On Dec 15, 2009, at 11:26 PM, David-Sarah Hopwood wrote:

> Yoav Nir wrote:
>> On Dec 15, 2009, at 4:46 AM, David-Sarah Hopwood wrote:
>> 
>>> Yoav Nir wrote:
>>>> It would be easy to require this, but it's not compliant with the current
>>>> spec. The current spec says that the finished value depends on all the
>>>> bytes starting with the first byte of the ClientHello.
>>>> 
>>>> We may do just that for some future version of TLS (1.3? 2.0? 4.0?) but
>>>> adding the previous finished message is a change to the spec, one that
>>>> requires some sort of signaling, either with a fake cipher suite or with
>>>> an extension.
>>> 
>>> No, this is a misunderstanding; changing how the Finished message is
>>> computed *for renegotiations* does not necessarily require signalling.
>>> 
>>> Changing the way that the Finished message is computed *only* for
>>> renegotiations, would affect interoperability only when there is a
>>> renegotiation where one peer is unpatched and the other is patched.
>>> Under that condition, being interoperable would allow an attack.
>> 
>> That is just wrong.
> 
> You're mistaken.

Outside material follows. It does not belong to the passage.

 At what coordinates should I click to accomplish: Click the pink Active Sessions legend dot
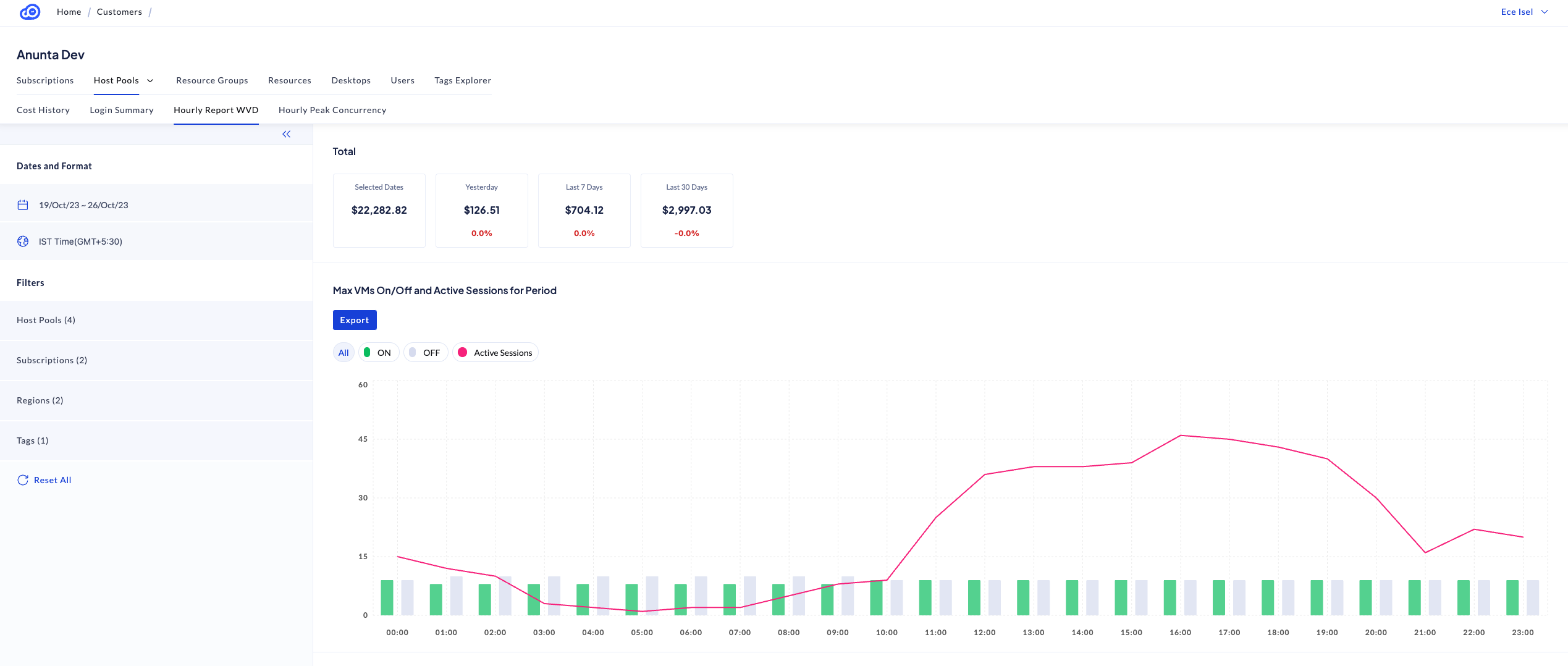click(x=463, y=353)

What I said is precisely correct.

I did not mean "wrong" in the sense of incorrect, but "wrong" in the sense of something we shouldn't do.

> 
>> An RFC compliant client negotiating with an RFC compliant
>> server must not get a wrong Finished message.
> 
> That is not a requirement. It does not matter whether a handshake
> failure is due to a mismatch in the Finished messages, or a client or
> server explicitly aborting because it required that renegotiation is
> only performed with a patched peer.

Of course it is. Finished message should never fail to verify, unless there is a real attack going on. They are there to detect attacks, not to detect unpatched peers.

Detection of unpatched peers or the requirement to patch should be through signaling or alerts.